Jo-Jo Reyes, Atlanta's starter, ended up with no decision, but certainly staked his claim on that mound, cooling all but two of the Cards' bats, and then, only giving up three hits. All the hits were singles, two by Yadier Molina and one by Kyle Lohse.

It was shocking the Cards scratched out any runs at all, the stingy Reyes walking out only one while striking out seven Cards.

Atlanta's relievers gave up nothing behind Reyes, effectively shutting the door on this new Tony La Russa lineup. Peter Moylen struck out a Card in his eighth inning set-up appearance for Atlanta. Closer Mike Gonzalez showed off his rock-n-get-ready-here-it-comes style, defining for Cardinal Nation what a closer does, without any dancing around the subject or worry about over-exposure.

Gonzalez as much as said, "I'm the closer, this is what a closer does," and promptly blew through Colby Rasmus, Albert Pujols, and Ryan Ludwick, all strikeout victims. There was no pitching around anybody, and nothing but a total challenge. Although it was hard for Cardinal Nation to take, there was no four-finger wiggling going on by Braves' manager Bobby Cox from the dugout.

The closing was so impressive that other pitchers may need to ask Mr. Gonzalez' permission to use the mound from now on.

A Braves' roster that's a little dinged might take solace in that they only have to cover eight innings for win instead of the usual nine.

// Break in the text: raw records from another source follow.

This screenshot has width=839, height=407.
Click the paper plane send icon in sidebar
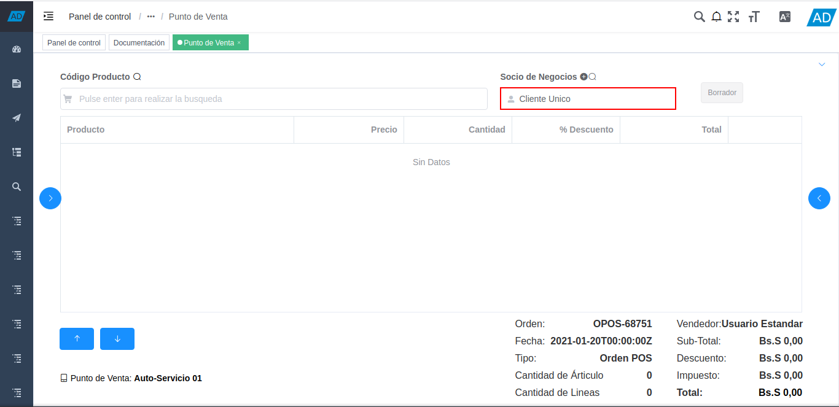16,117
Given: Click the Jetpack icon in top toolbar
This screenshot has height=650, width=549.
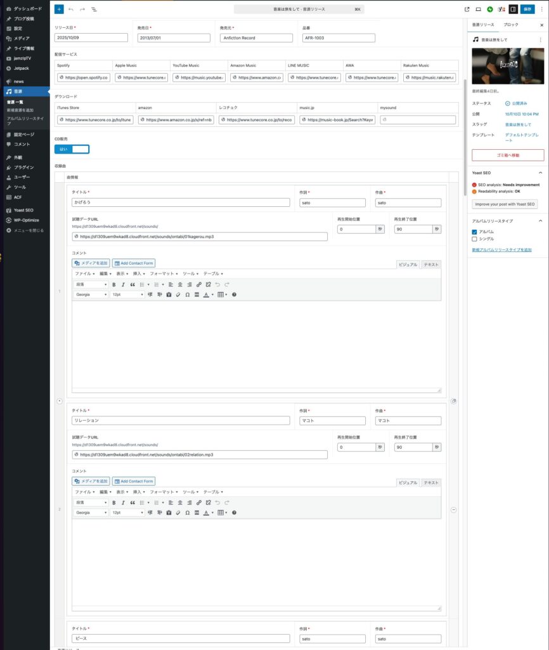Looking at the screenshot, I should [x=489, y=10].
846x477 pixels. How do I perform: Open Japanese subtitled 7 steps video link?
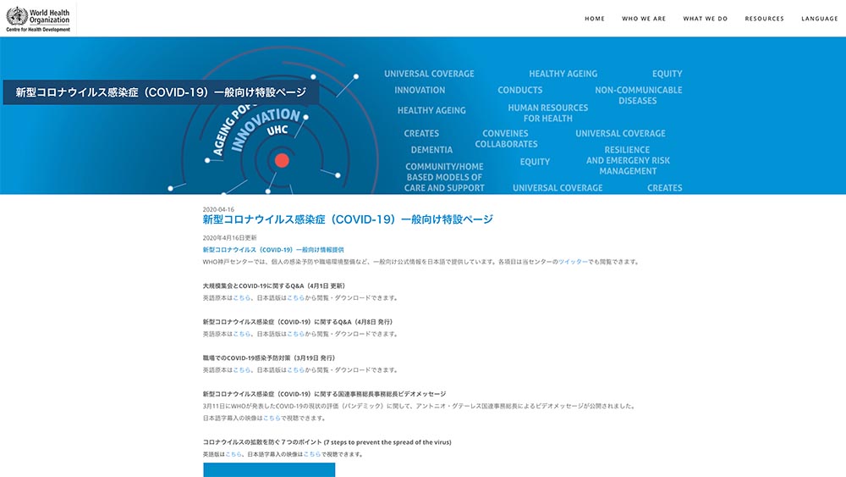tap(311, 455)
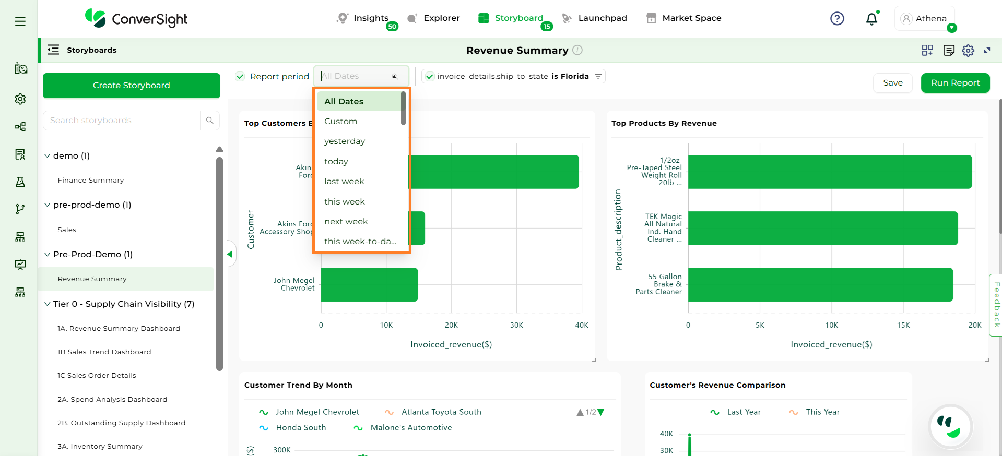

Kyle Lohse pitched well for the Cardinals, who sputtered offensively and were unable to give him a bit more backing. Lohse pitched with a one-run lead for his work of six innings.

Lohse had a few challenges to overcome, but his success had to have ridden on the fact that he was ahead of many Braves' hitters. The challenge was that he wasn't painting as well as normally does, and ended up giving away four walks. Some of those walks, by the way, were to Chipper Jones, so the idea may easily have been that if anyone would beat you, it wouldn't be him.

Still, Lohse had six strikeouts, and the sum equals a lot on pitching that wasn't for contact. Hence, up goes the pitch count, meaning that the energy gets used up quickly. Quite frankly, it was surprising that Lohse went six innings. He appeared tired in the fifth, having gotten little down time when the Cards' hitters went down one-two-three just before. Lohse supplied a one-two-three of his own, his defense helping him secure a quick inning in the bottom of the frame.

The Cards, however, went down three in a row once more in the top of the sixth, and on few Reyes pitches. Lohse answered for the bottom of the sixth, but was obviously gassed, falling way farther off on his follow-through than usual, his release point erratic at times, and with the general look of a pitcher out of kilter with his normal look of good mechanics. It's called getting tired, and it happens to everyone.

Jason Motte would come on with a closer-like performance in the seventh, although he did give up one basehit. Motte's slider/cutter seemed to be under control and effective once more, and may be his answer to a continued rise to more successful pitching.

The Cardinal who had the bad night was reliever Kyle McClellan, who took the hill with a 1-0 lead in the eighth and left-handed specialist Dennys Reyes warming for any situational relief pitching which might develop. This was one set-up appearance McClellan would probably like to forget.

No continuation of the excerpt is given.